SEC announcement ·  Mar 12 18:37
Summary by Futu AI
On March 11, 2024, Ault Alliance, Inc., a Delaware-incorporated company, entered into a note purchase agreement with two institutional investors. The agreement involves the sale of convertible promissory notes with a principal face amount of $2,000,000 for a purchase price of $1,800,000. These notes will mature on June 12, 2024, with an option for the company to extend the maturity to September 12, 2024, under certain conditions. The notes, which are convertible into Class A common stock at $0.35 per share, will accrue interest at 6% per annum, increasing to 12% in the event of default.

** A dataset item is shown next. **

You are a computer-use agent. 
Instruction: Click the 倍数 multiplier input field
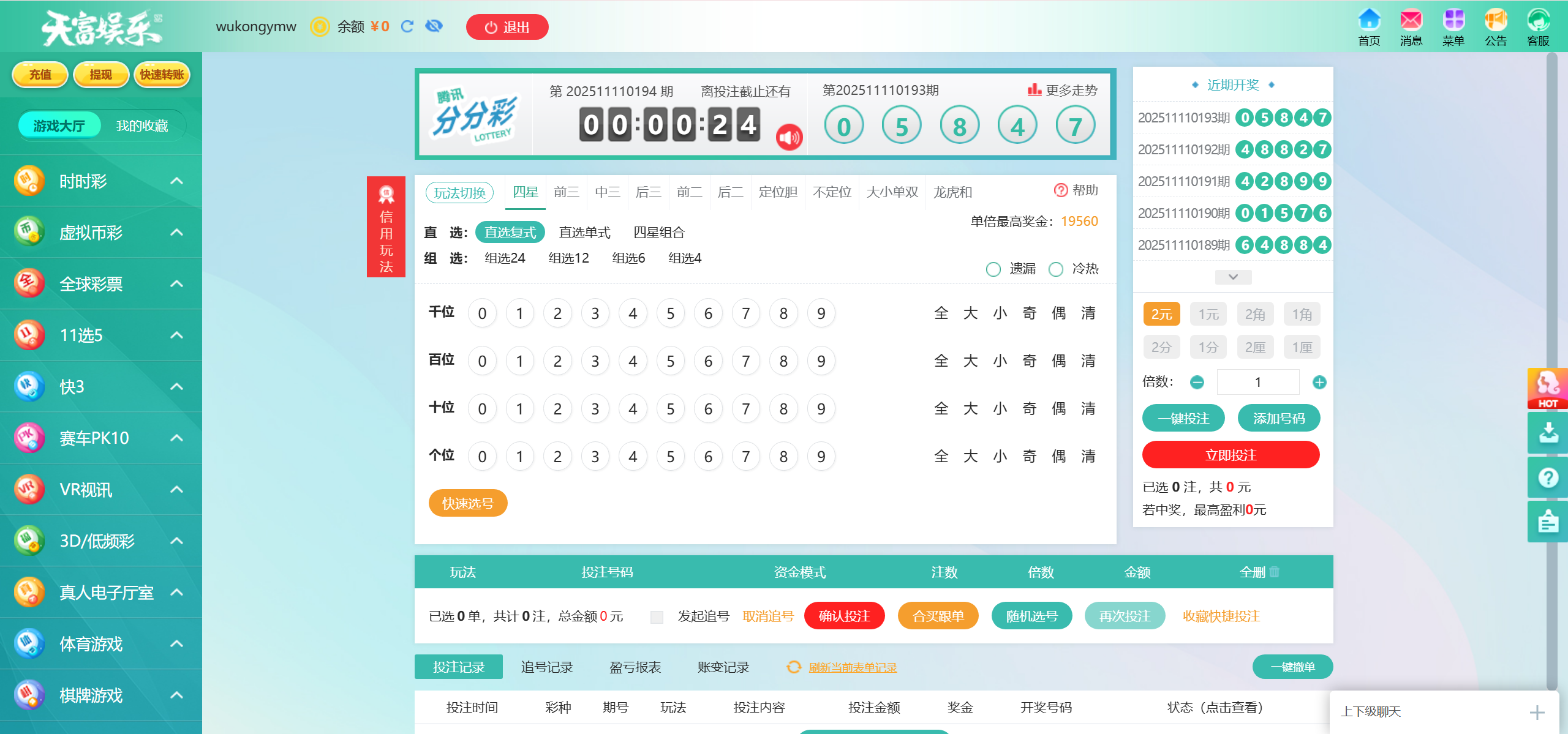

The offering is set to close on March 12, 2024, and is made under the company's effective shelf registration statement and a prospectus supplement filed with the SEC. The agreement includes standard representations, warranties, and covenants, as well as termination provisions and closing conditions. The issuance and sale of the notes and conversion shares are supported by a legal opinion from Olshan Frome Wolosky LLP.
On March 11, 2024, Ault Alliance, Inc., a Delaware-incorporated company, entered into a note purchase agreement with two institutional investors. The agreement involves the sale of convertible promissory notes with a principal face amount of $2,000,000 for a purchase price of $1,800,000. These notes will mature on June 12, 2024, with an option for the company to extend the maturity to September 12, 2024, under certain conditions. The notes, which are convertible into Class A common stock at $0.35 per share, will accrue interest at 6% per annum, increasing to 12% in the event of default. The offering is set to close on March 12, 2024, and is made under the company's effective shelf registration statement and a prospectus supplement filed with the SEC. The agreement includes standard representations, warranties, and covenants, as well as termination provisions and closing conditions. The issuance and sale of the notes and conversion shares are supported by a legal opinion from Olshan Frome Wolosky LLP.